Winter is the greatest time to aim to achieve that awesome summer body you've been dreaming of. Even if you don't end up completely toned and slim as you like, you will lose a few kilos and you feel so much healthier and happier whilst doing so!
Here are some great ways to keep fit during winter time.
1. Invest in a piece of gym equipment OR join the gym -
A great idea would be to have a look a your local op shops or on Facebook buy swap and sell groups for anyone selling or giving away a piece of gym equipment. Treadmills, cross trainers, rowing machines and exercise bikes are all popular pieces and you may find people selling them online. If you prefer to buy brand new, Work Out World may be able to assist.

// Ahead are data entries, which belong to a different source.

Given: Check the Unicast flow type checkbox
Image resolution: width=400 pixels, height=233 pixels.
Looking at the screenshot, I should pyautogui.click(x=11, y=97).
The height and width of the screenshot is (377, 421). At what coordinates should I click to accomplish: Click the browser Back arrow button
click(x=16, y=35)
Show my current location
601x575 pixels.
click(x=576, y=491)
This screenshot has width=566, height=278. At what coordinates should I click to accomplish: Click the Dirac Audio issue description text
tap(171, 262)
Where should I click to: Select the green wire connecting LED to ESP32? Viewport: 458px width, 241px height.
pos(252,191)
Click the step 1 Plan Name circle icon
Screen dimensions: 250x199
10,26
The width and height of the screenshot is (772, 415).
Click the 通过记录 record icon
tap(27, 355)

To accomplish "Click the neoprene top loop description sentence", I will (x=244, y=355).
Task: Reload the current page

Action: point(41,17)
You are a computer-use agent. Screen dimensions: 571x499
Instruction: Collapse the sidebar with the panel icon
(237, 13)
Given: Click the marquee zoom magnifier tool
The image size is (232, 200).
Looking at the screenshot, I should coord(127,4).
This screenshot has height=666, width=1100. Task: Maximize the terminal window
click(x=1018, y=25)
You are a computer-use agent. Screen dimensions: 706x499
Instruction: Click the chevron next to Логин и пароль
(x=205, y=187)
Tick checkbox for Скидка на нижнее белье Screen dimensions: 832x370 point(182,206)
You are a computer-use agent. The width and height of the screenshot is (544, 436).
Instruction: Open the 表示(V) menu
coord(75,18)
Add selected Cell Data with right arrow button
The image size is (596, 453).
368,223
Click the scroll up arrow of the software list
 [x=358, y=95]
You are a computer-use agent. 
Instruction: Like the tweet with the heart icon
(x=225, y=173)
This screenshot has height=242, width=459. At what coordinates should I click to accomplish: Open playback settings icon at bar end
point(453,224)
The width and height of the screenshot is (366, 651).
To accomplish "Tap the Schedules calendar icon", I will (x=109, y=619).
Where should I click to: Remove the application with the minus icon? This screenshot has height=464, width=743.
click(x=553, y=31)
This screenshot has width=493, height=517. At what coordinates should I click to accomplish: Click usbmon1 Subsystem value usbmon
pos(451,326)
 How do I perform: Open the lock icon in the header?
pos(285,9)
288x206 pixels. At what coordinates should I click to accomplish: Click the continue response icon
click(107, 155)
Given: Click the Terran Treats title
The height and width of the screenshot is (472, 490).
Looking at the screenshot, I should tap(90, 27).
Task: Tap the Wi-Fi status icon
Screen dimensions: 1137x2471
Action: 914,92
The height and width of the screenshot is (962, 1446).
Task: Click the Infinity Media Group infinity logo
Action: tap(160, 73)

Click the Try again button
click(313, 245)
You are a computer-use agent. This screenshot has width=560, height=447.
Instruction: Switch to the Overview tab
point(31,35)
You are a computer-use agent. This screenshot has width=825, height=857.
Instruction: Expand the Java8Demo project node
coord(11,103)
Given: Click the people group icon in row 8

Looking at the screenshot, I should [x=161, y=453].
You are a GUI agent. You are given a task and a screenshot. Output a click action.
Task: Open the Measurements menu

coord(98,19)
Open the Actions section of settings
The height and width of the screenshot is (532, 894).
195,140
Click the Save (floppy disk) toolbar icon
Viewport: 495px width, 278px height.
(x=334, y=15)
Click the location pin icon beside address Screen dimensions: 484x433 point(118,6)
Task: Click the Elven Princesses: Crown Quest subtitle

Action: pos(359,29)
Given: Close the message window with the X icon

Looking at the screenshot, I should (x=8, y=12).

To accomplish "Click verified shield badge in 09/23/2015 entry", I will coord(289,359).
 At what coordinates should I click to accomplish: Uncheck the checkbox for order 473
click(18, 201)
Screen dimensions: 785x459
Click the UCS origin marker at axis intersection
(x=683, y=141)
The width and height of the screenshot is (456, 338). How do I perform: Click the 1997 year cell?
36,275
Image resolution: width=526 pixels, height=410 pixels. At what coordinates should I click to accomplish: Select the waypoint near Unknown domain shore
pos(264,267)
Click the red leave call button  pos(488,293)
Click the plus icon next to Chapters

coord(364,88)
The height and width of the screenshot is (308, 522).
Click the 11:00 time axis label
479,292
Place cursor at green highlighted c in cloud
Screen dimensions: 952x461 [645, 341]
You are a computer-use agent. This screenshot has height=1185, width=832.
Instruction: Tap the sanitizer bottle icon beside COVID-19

Joining the gym is generally pretty easy - and is actually quite inexpensive. For as little as $10 a week you could find yourself working out as much as you like as most gyms are open twenty four hours.
Write up a schedule on when you are going to go to the gym or use your exercise equipment. Sticking to a schedule and working it around your other commitments will make you feel more in control.
2. Running on the spot - May sound a bit silly. But running on the spot is a terrific way to warm your body up for a major work out. It will speed your heart rate up and get your body warmed up for a session on the exercise bike or cross trainer. You can even do this during the ads on television or whilst watching your favorite show. Over time you will eventually build resistance to it and may be able to run on the spot for about 20 minutes!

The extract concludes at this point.